§ **ASSIGNMENT**
Your response should be the lines from the one holding "The width and height of the screenshot is (1199, 995)." to the last line of the data below, copied exactly and with no additions.

[Dataset excerpts]

##############################

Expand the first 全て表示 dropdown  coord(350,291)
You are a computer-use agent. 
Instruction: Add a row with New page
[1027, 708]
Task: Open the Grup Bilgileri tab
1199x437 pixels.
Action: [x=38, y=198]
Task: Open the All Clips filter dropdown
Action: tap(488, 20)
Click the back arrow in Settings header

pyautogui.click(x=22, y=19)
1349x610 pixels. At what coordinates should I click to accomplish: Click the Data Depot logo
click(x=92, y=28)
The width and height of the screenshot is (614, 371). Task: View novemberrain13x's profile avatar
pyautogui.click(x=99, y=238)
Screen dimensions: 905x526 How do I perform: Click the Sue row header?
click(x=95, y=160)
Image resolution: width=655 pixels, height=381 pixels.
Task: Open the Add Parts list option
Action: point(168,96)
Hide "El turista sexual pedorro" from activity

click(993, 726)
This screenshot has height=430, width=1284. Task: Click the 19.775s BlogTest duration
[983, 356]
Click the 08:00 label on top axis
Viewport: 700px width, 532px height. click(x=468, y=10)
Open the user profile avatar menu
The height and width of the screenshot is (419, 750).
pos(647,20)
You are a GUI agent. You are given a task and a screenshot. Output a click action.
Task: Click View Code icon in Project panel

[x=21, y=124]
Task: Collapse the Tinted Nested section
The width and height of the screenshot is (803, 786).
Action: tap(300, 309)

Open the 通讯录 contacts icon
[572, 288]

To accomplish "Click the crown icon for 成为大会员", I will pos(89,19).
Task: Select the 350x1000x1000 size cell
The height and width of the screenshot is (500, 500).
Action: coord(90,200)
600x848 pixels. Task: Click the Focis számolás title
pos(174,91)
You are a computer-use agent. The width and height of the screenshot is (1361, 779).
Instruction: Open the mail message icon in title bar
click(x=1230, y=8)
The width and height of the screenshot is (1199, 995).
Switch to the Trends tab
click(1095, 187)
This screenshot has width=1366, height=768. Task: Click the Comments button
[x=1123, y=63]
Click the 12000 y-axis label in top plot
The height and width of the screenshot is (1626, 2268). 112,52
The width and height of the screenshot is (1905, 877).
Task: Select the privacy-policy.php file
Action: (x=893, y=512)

##############################

§ **RESULT FOR THIS EXERCISE**
The width and height of the screenshot is (1199, 995).
Switch to the Trends tab
click(1095, 187)
This screenshot has width=1366, height=768. Task: Click the Comments button
[x=1123, y=63]
Click the 12000 y-axis label in top plot
The height and width of the screenshot is (1626, 2268). 112,52
The width and height of the screenshot is (1905, 877).
Task: Select the privacy-policy.php file
Action: (x=893, y=512)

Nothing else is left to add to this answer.